Francesco Vezzoli: gli esordi 

Sembra che sin da bambino Francesco Vezzoli si sia mosso tra binari culturalmente paralleli e solo apparentemente inconciliabili. Dopo gli studi classici, il periodo al Central Saint Martins dove si realizza l’intuizione del ricamo come forma d’arte. «Le mie nonne hanno rappresentato il canale più affettivo e popolare, mentre i miei genitori sono più colti, avanguardisti e sofisticati. All’epoca la Saint Martins era una scuola piuttosto dura, anche rispetto all’espressione del proprio orientamento e del disagio esistenziale. Io non ero abbastanza wild per quell’ambiente. Ero fuori posto all’interno della borghesia bresciana. Non ero sufficientemente tumultuoso per questa scuola londinese. Ci facevano leggere Judith Butler. Feci la tesi di laurea sulle soap opera brasiliane. Ero stato messo sotto pressione per esprimermi su tutto: politicamente, socio-culturalmente, sessualmente. Ricamare è stata una risposta controrivoluzionaria a ciò che mi veniva chiesto di essere. Un mio statement, una queerness all’italiana. Le mie opere avevano come soggetto le dive, ma in quel momento parlavano anche di me».

[Dati di origine]

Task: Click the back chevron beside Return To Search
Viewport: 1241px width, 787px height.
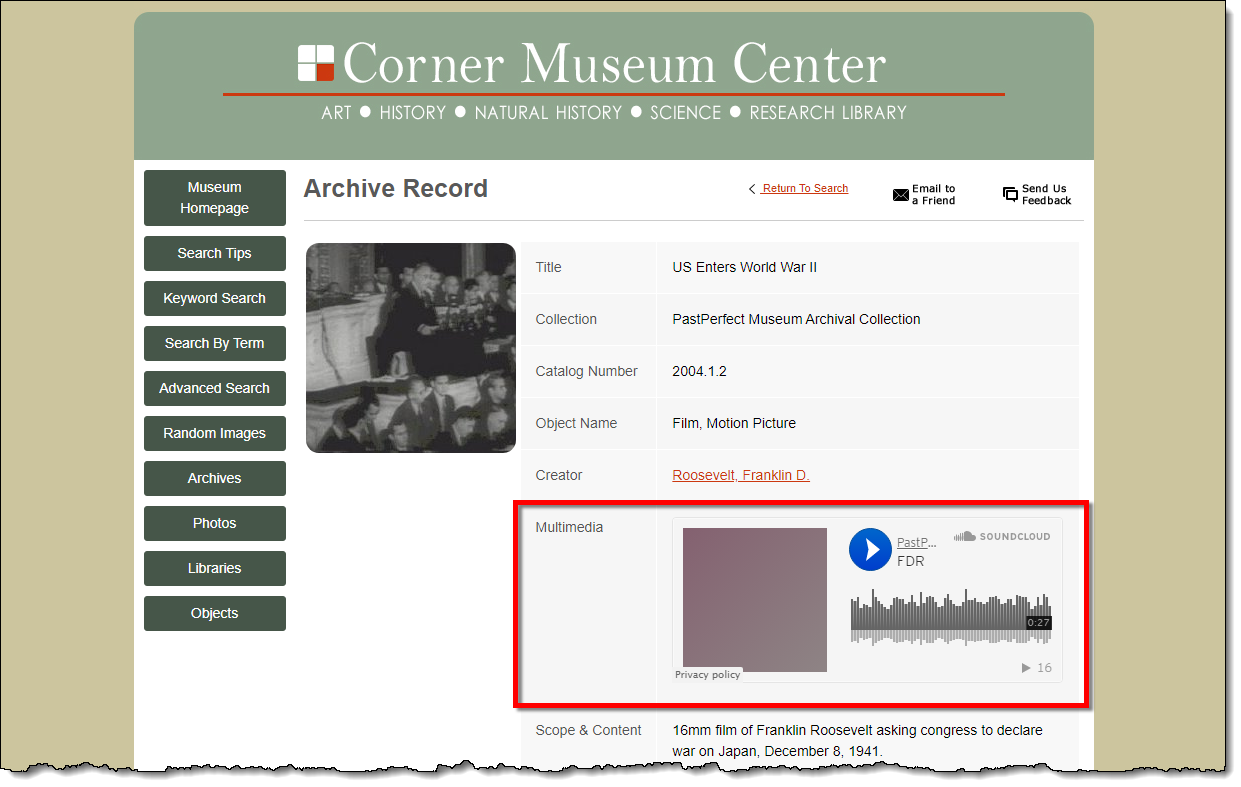Action: click(x=752, y=188)
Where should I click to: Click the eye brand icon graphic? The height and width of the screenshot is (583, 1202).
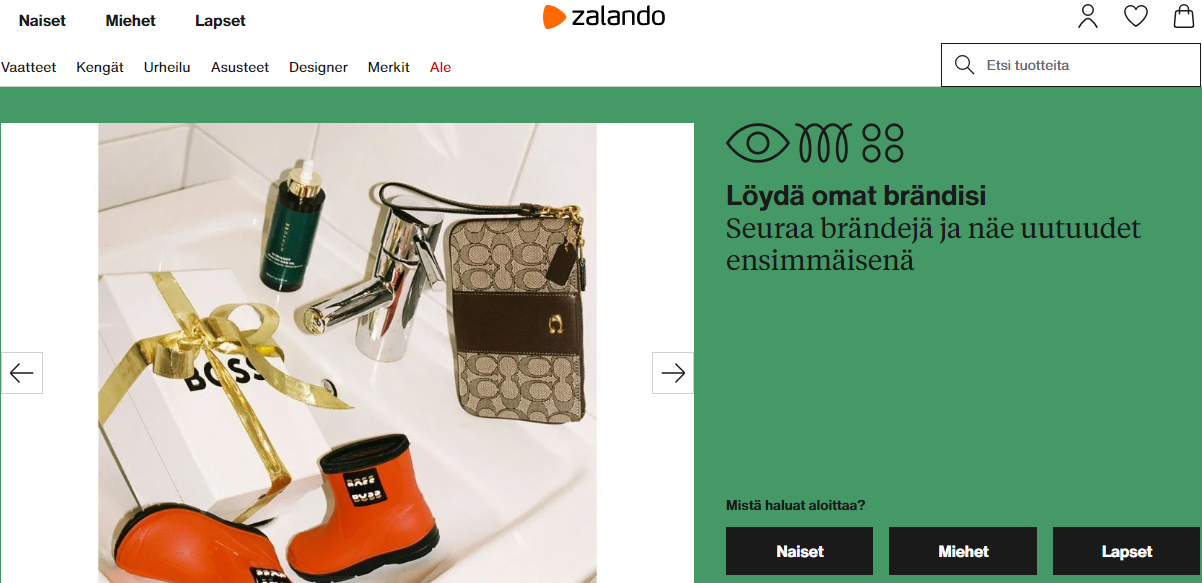[x=758, y=143]
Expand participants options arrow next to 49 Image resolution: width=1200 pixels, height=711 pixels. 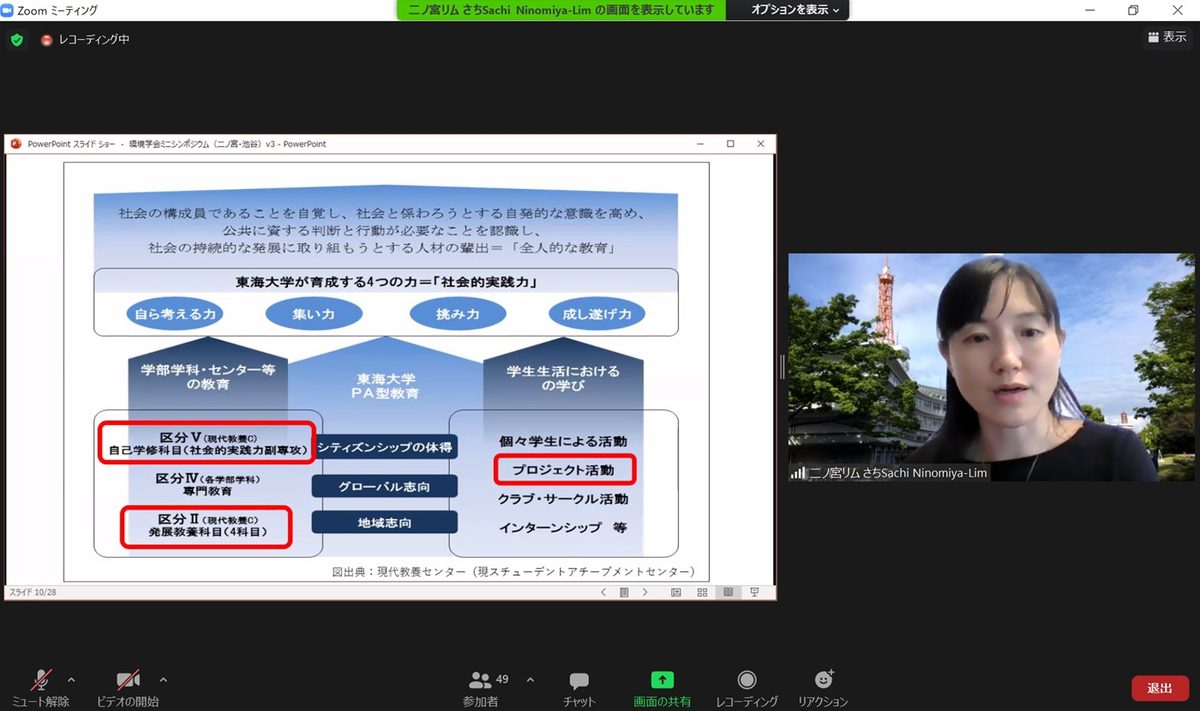click(x=530, y=680)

» Dettagli esercizio:
Continua il brano sugli esordi di Francesco Vezzoli a partire dall'ultima frase riportata.

» Risposta al compito:
Se la prima dichiarazione poetica di Francesco Vezzoli è il ricamo, le lacrime cesellate in lurex che solcano il volto di Anna Magnani o Maria Callas sono la cifra estetica più riconoscibile della sua arte. «La cultura contemporanea tende a rimuovere il dolore. C’è differenza tra la rimozione del dolore e la sua non rappresentazione. Nell’iconografia la lacrima non è quasi mai rappresentata, nei più grandi musei del mondo ci sono pochissime opere in cui compare. Sento di dover compensare la mancanza di lacrime nella storia dell’arte». 

Nel 2013 l’artista presenta al Qatar Museums Authority novanta opere ‘piangenti’ con la mostra Museum of Crying Women, realizzata assieme ad Hans-Ulrich Obrist e Rem Koolhaas. «Ho potuto trattare il tema dell’identità femminile. La sfida era di portare la mia estetica in Medio Oriente. Non hanno censurato le transvestite di Warhol fotografate da Scavullo a scapito di Anna Magnani che si avvicina per baciare Burt Lancaster. È stato interessante per me osservare come il loro retaggio culturale, religioso ed emotivo si confronti con la nostra cultura».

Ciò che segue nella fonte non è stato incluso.